▶ _Saved data entries_:
───
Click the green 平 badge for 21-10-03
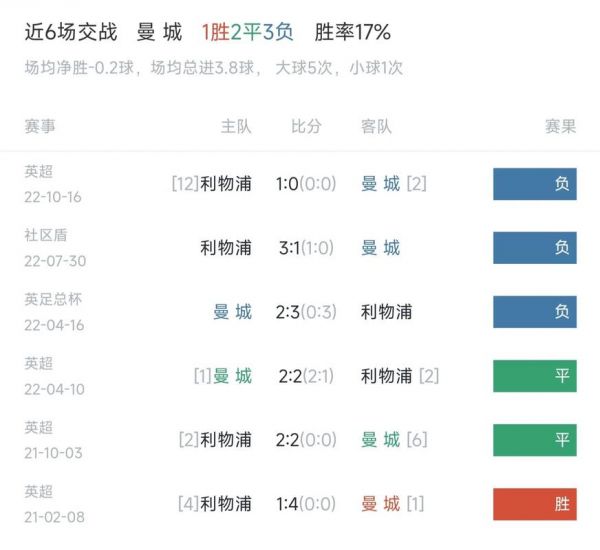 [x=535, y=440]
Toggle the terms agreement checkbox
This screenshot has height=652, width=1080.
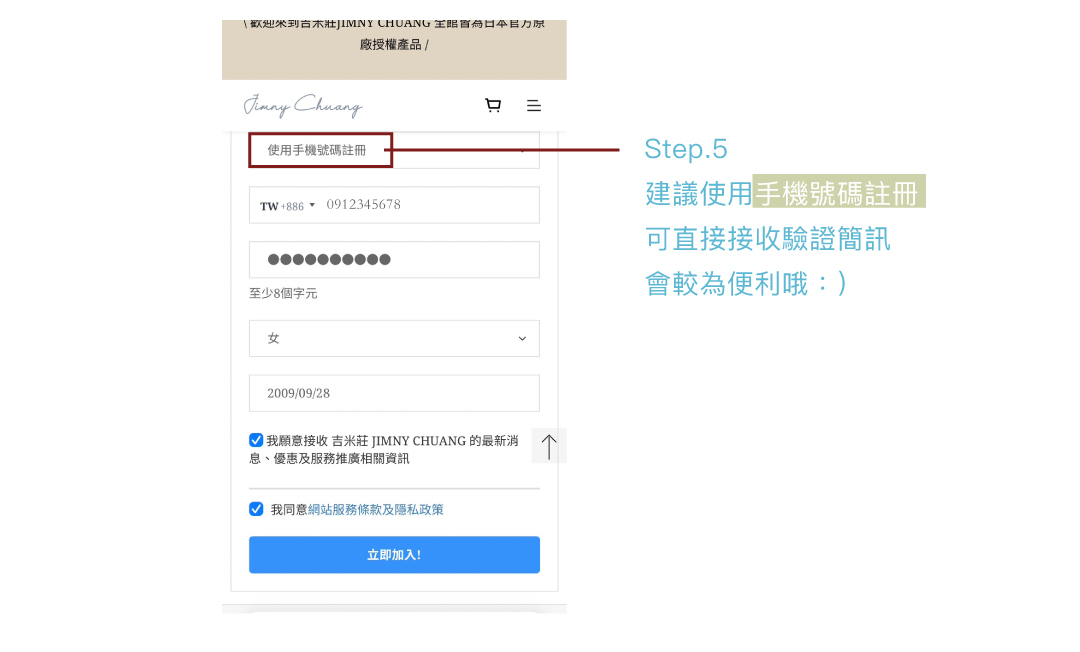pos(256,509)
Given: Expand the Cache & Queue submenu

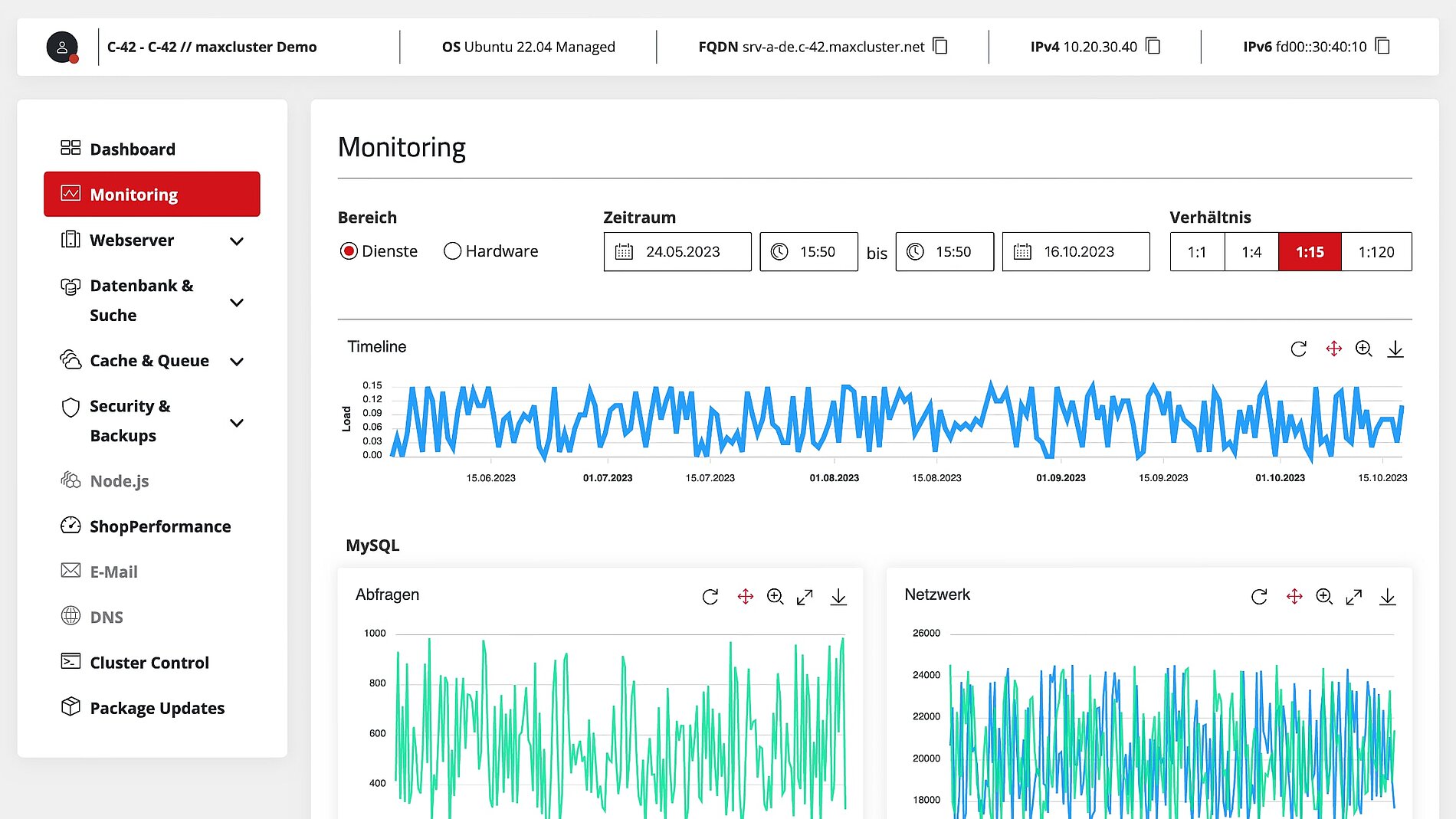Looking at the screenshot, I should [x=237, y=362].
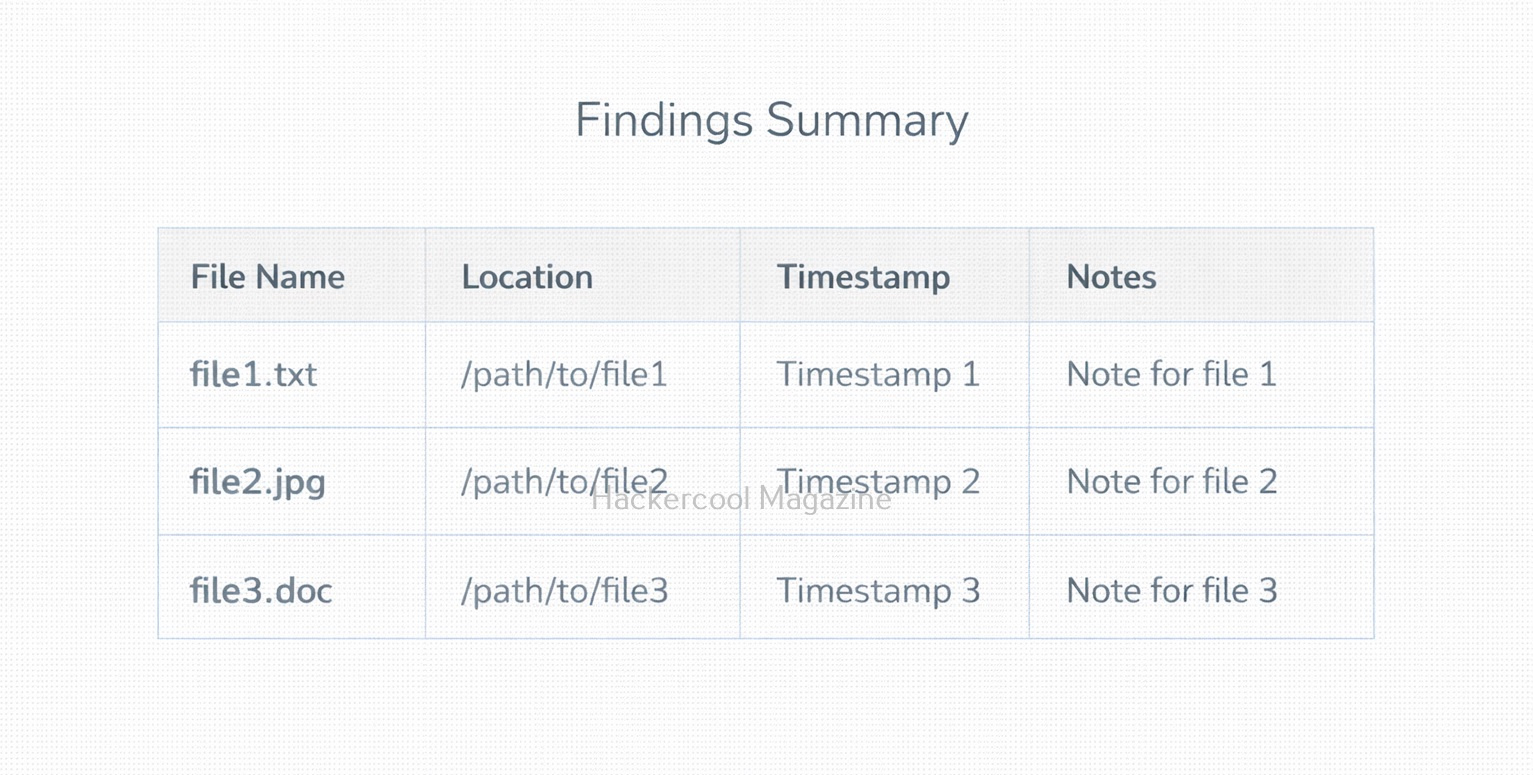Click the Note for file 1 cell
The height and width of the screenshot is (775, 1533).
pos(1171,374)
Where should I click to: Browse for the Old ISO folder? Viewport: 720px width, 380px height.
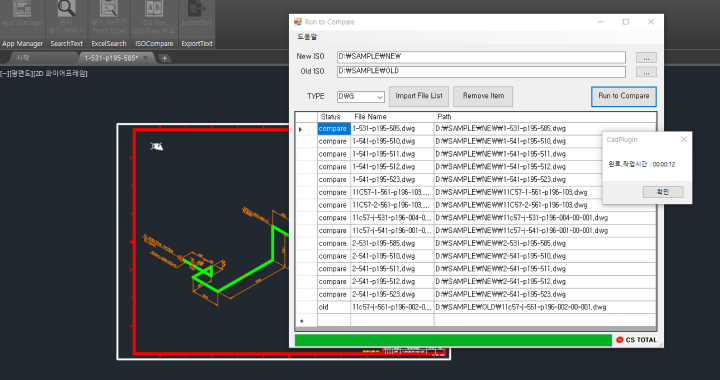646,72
───
▶ _Try it_: Please quote the records above exactly, beginning at the line that contains "Where should I" and ending at their last line. Leave the pictures out.

▶ _Answer area_:
Where should I click to: Browse for the Old ISO folder? Viewport: 720px width, 380px height.
646,72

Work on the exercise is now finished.